El Guggenheim sin brillo

San Francisco. Gente de aquí y del mundo lucha contra la delincuencia y exclusión para salir del agujero. Los jóvenes resucitan San Francisco y los mayores lo añoran.
Dos jóvenes saludan a la cámara en la calle San Francisco, junto a la plaza Corazón de María. U. E.
Dos jóvenes saludan a la cámara en la calle San Francisco, junto a la plaza Corazón de María. U. E.
San Francisco es el otro Guggenheim, porque es de Bilbao y tiene firmas de todo el mundo, porque le ronda la ría, porque en sus calles hay perros enormes sin correa, porque está en el centro y porque es una rosa. Gris.

Es un barrio muy vivo. «No, muy vivido», corrige Begoña Unceta, titular de una farmacia en San Francisco. Aquí viven 6.580 vecinos, y en un paseo matutino, los jubilados toman blancos, los artistas tallan, las prostitutas ven la tele, los ertzainas comen pipas y los maleantes malean. La inseguridad preocupa a un señor de 70 años  que añora un tiempo en que se dejaba abierta la puerta de casa. También angustia a Elena, vecina, de 41 años, «ya harta de tanto mangui».

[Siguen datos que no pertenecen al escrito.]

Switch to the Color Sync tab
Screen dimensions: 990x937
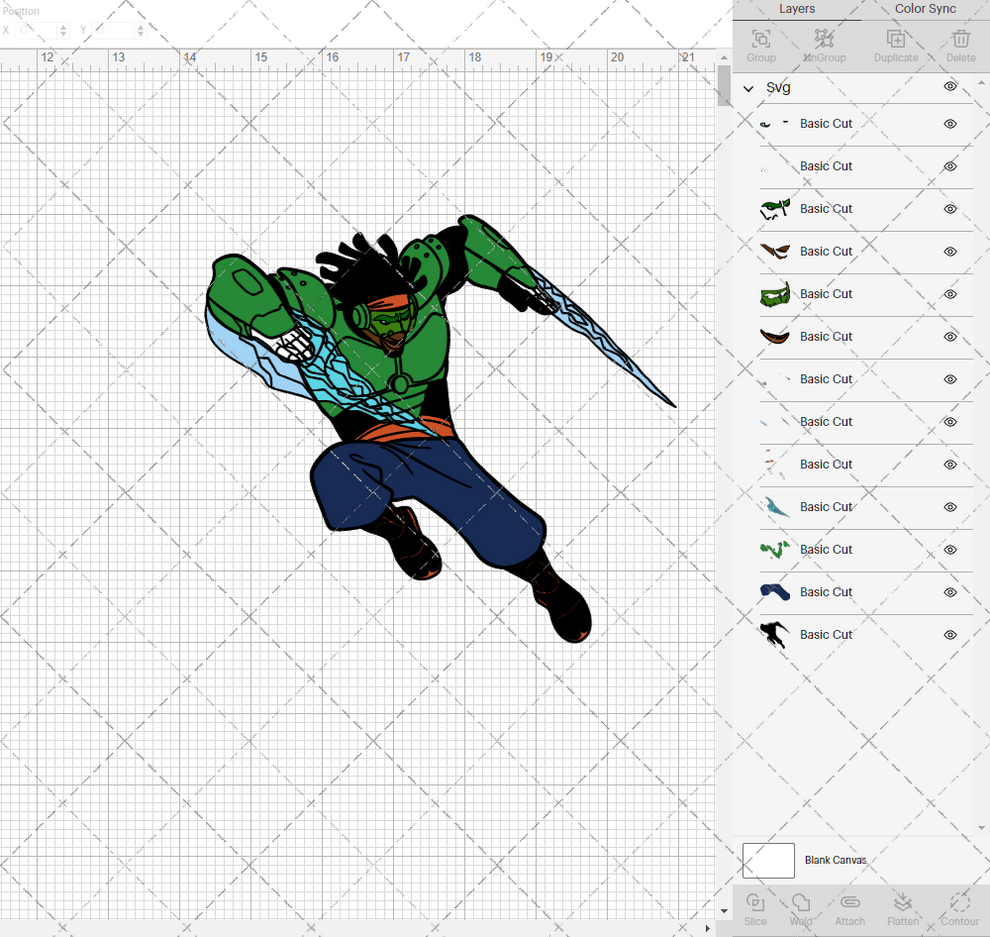coord(924,9)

Pero Siaka Mansare, que vino de Guinea Conakry, tiene otras cosas en mente: «Lo peor es no tener papeles ni trabajo. Hay gente sin papeles que acaba haciendo cosas que no quiere, ¿sabes?». La sardina muerde su cola.

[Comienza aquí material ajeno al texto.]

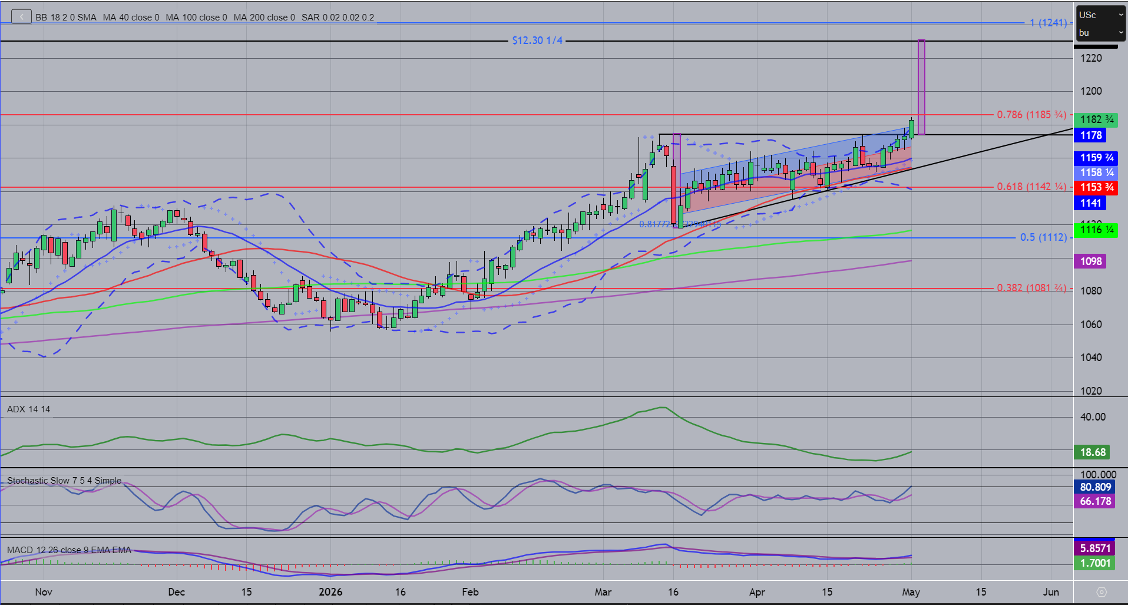Click the Stochastic Slow 7 5 4 label
This screenshot has width=1128, height=606.
pyautogui.click(x=64, y=481)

«Mira: yo convivo con todo el mundo; pero vivir, con los que yo quiero», señala el septuagenario. Ya convivir es difícil, en un barrio con tanta necesidad y delincuencia. Pero se aprende: Begoña, la farmacéutica, ha contratado a una consultora que detecte las necesidades de sus nuevos clientes, los inmigrantes.

Uno de cada cuatro extranjeros de Bilbao vive en este distrito. Begoña lleva con la farmacia desde 1981, y no piensa irse, y menos ahora, que «el problema está en vías de solución». Está en marcha un plan de rehabilitación de 413 millones de euros, entre el Gobierno vasco, Diputación y Ayuntamiento, para salvar San Francisco. Muchos jóvenes lo eligen como su primer hogar. Allí está Pablo Granadero, tallando madera en una galería de arte de la calle Lamana. «Tenemos que resucitar esto».

LOS VECINOS

Pablo Granadero. 22 años. Artista.

«Los jóvenes vamos recuperando esto, que estaba muy muerto. Los artistas se empiezan a moverse por aquí. La gente dice que la zona es mala, pero lo cercano a la ría está muy bien».

Siaka Mansare. 25 años. Parado

«Vivo en las Cortes con mi mujer e hijo y no tengo problemas de seguridad. El problema del barrio es la droga y cómo sobrevivir. No tengo papeles y así no puedo encontrar trabajo. Esto es muy duro».

Elena Martín. 41 años. Trabajadora

«Del barrio me gusta que es variopinto, pero hay problemas de delincuencia, en especial con los inmigrantes magrebíes. Pero, bueno, no es tan peligroso como dicen».